Which tells me that Democrats Abroad are simply acting as campaigners for the party, and are not actually trying to ascertain and represent the views of real, live democrats abroad. Well, I’m not going to sit in the back of your bus, folks, nor allow myself to be thrown under it. This is one Democrat Abroad who will be sitting this election out.
@swisspinoy
nice effort–taking on the professionals like that. Those slick photos and comments are not spontaneous posts from volunteers working in their spare time. Social media choreographers would never let their work be tarnished.
The happy expatriates in the photograph are an example of all the millions of expats who have yet to learn the seriousness of FATCA in their lives.
https://twitter.com/FATCA_Fallout/status/221926694183899136
@Badger:
“Actually, I don’t mind paying taxes in full, to support the services and ideals I believe in – in Canada, where I live, earn and work.”
But what if some oil-rig worker working tons of overtime and spending months at a time away from his family in the north of Alberta doesn’t want to pay for free healthcare for some recent and jobless middle eastern immigrant in Toronto? Suppose he wanted to save his money to buy a house or start a business. You would use the same power of the gun that you so dislike in the US to steal massive amounts of that oil-workers hard earned pay. Have you ever made good money Badger? In the dotcom boom I was contracting and making very good money. I was working 3 IT contracts simultaneously. But I simply can’t do that anymore, like many oil riggers I lost my edge as I got older. During those golden years multiple governments robbed me blind so they could piss away the money they stole from me while they took on massive debts in my name.
Your “Services you believe in” is nothing but a naive belief that once you unleash your government on the rest of us that you will still be able to keep it restrained when FACTA and FBAR are direct proof that you can’t. Now you are experiencing the downside of government for the first real time, well many of us have been getting stomped on by this same big government you love for decades. And this is really what Obama was about, he represented the vain hope that someone could somehow solve the liberal conundrum: how can you be “liberal” (which means for freedom) when you have empowered government to take everything away from people you don’t approve of. As they always said: be careful what you wish for.
@usxcanada:
I don’t really agree with this statement, but I live in Switzerland where the government has given plants rights to lawyers and legal recourse:
“brainless colonial pillaging of massive natural resources. Grab as much as possible, right now – soils fertilized to death, fish stocks depleted, mine tailings routinely allowed to leach their poisons, forest death [pine beetle, anyone?], tar sands, fracking, peddling uranium, still peddling asbstos offshore, ad nauseam. Typically nothing very creative! The hell with future generations and the hinterlands.”
@swisspinoy:
“Being a far-left individual who favors small government and low taxes”

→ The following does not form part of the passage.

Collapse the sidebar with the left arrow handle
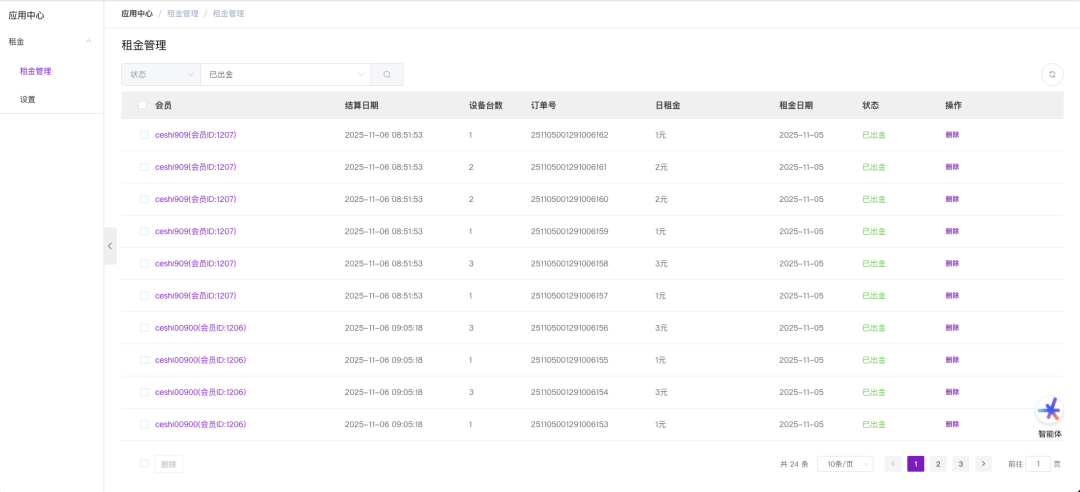This screenshot has height=492, width=1080. [x=110, y=246]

That statement makes little or no sense at all, depending on your definition of “left”. And saying that you want a feminist Iranian lesbian president is even more schizophrenic. In your case I guess that means you think stealing from people is okay as long as the government does it in the name of environmentalism or lesbian and womens rights. Like Sandra Fluke’s new found “womens productive rights” (which means the “right” to unlimited birth control). You want the government to guarantee equality but only on your terms. Well now the government has decided that its your turn to pay for someone else’s “equality” and benefits and you don’t like it. Tough Luck.